Lane Bryant has started adopting the clever "her size" as its retail-line buzz phrase. The idea behind it seems simple enough: Whatever size you are is the size you "should be." A size 2? "Her size." Size 12? "Her size." Size 16? "Her size." You get the idea.
There's a lovely egalitarian spirit to this idea. But, well... it's also really really awkward. How would the news of Graham be shared if this were the term of choice? "Her Size Model To Grace The Pages Of Sports Illustrated"?
Nice idea. Never gonna happen in the real world.
Like "queer" and "cunt" before it, some women have started re-claiming "fat, with even "fatshion" becoming a (dubious) thing. Look, I totally get the motive behind this -- "Calling me fat, huh? Well as a matter of fact I am, and I love it!" -- but if you think I'm ever going to call myself a "fat woman," well, you can just kiss my fat ass. "Fat" is what I was called in middle school when I retreated to the bathroom stall to sob while I ate my packed lunch. I ain't ever going back to that state of mind -- and I can't possibly be alone in feeling this way about such a historically malicious word.
Turning the whole "normal/plus-size" paradigm on its head, there's also been a push to simply call plus-size women normal. But while this is technically true -- the average woman is a size 14 to 16 -- it doesn't do anything to subvert the divisive paradigm itself, which is really where the problem lies. If women who happen to be bigger are "normal," what does that make women who happen to be skinnier? Robin Lawley, Australia's first plus-size model, has suggested that, if bigger women are "normal," skinnier women should be called "minus size" -- which shows you just how quickly this "empowering" terminology can devolve into derision.

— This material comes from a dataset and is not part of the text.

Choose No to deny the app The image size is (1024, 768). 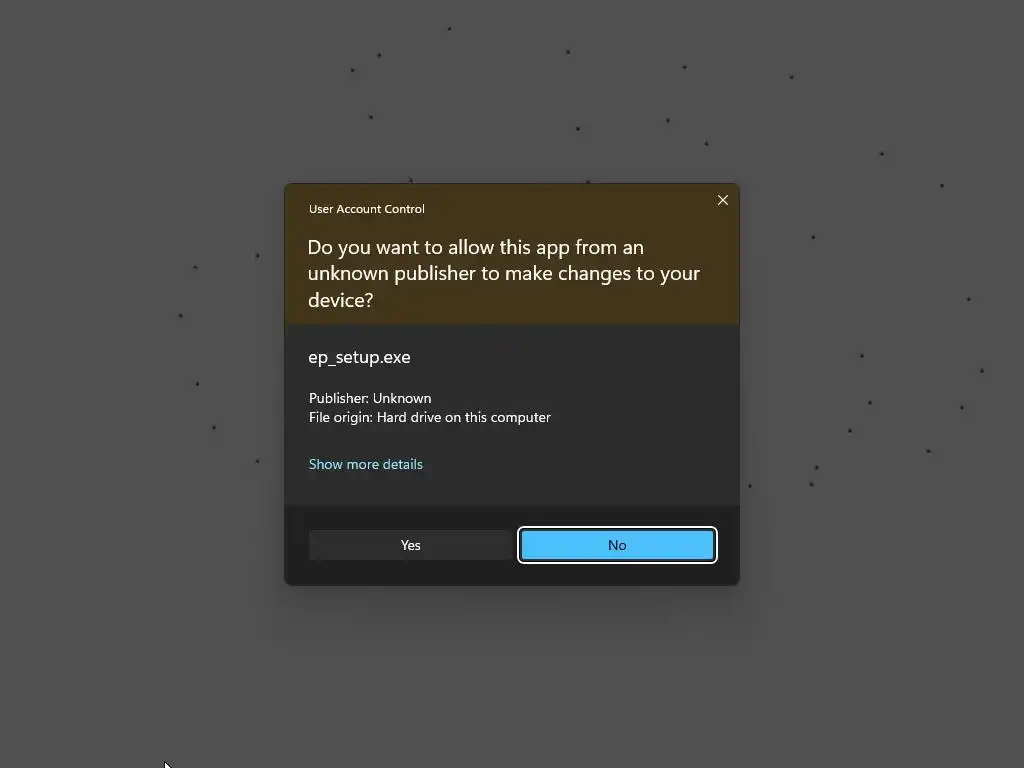pyautogui.click(x=617, y=545)
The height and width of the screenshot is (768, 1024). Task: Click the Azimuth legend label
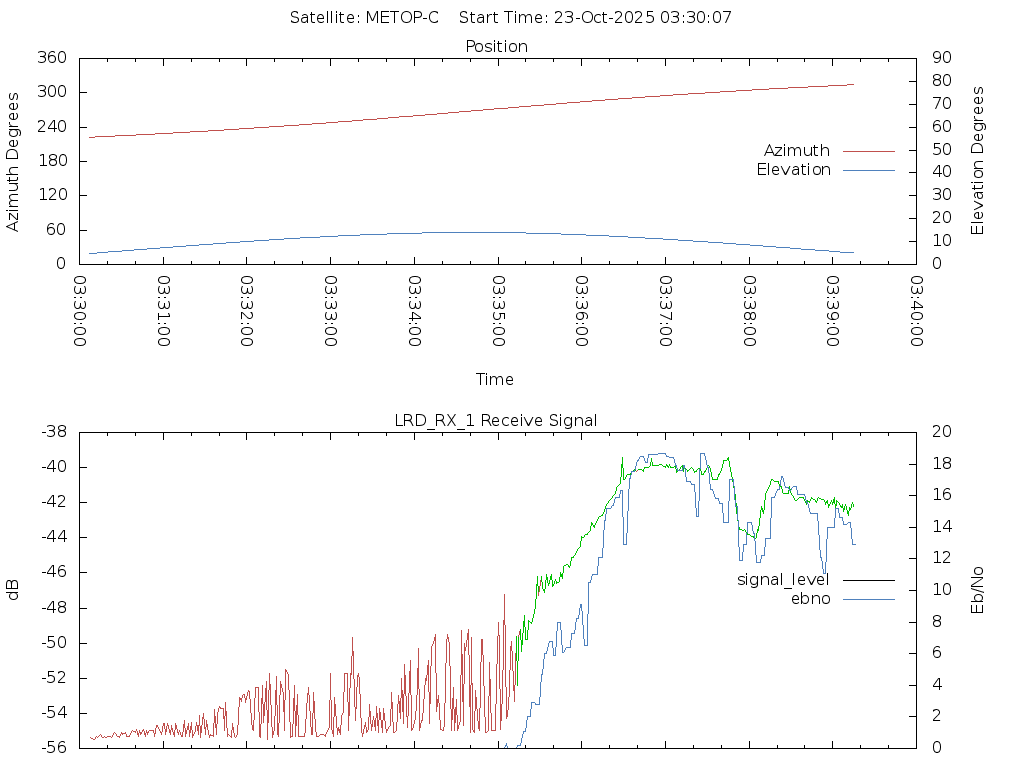tap(796, 151)
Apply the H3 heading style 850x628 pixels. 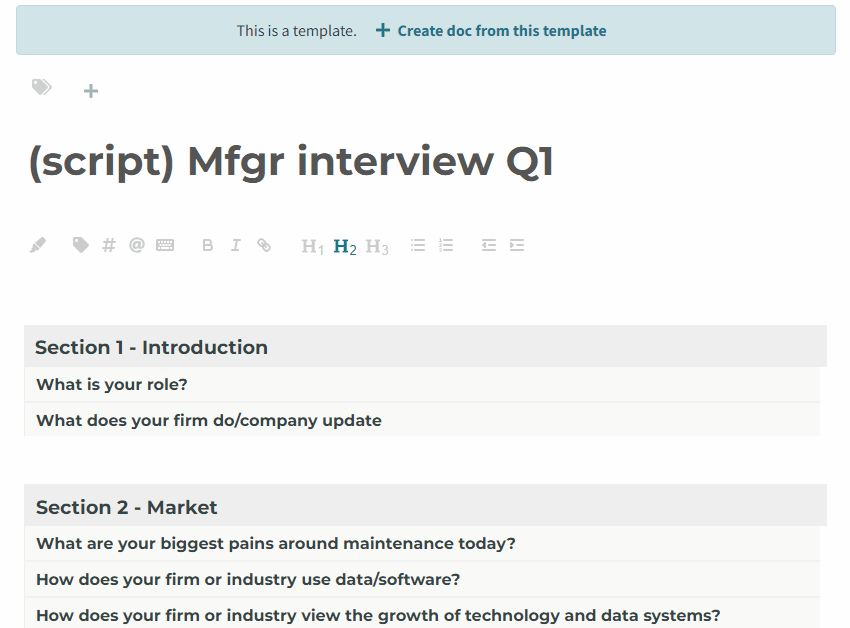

Graham herself will grace the pages of Sports Illustrated in a "swimsuitsforall" ad (accompanied by the hashtag #CurvesInBikinis), as shown in the steamy video below:
This term is probably my favorite of the bunch, as it implies bigger women come endowed with a certain va-va-voom sexiness (see also: voluptuous, Rubenesque, bootylicious, et. al.). But, it still perpetuates that damning "us against them" mentality. If bigger women have the sensual curves, where does that leave skinnier women? And anyways, can't thin women have curves, too?
Which brings us to...
Alternatively, here's an idea: Forget the label altogether and stop trying to call women anything other than what they are: human beings inhabiting the body they've been given. On a day to day basis, I don't personally identify as "fat," "normal," "her size," "plus-size," "curvy," "voluptuous," or any other term that society has tried, with presumably good intentions, to define me by. I'm just me: physically imperfect, healthy-most-of-the-time, frequently hungry, occasionally-bikini-wearing me.
Consider if today, we had instead read this arresting headline: "Beautiful Model Ashley Graham To Join Other Beautiful Models In New Sports Illustrated Swimsuit Edition."
See? That's not news. And that's called progress.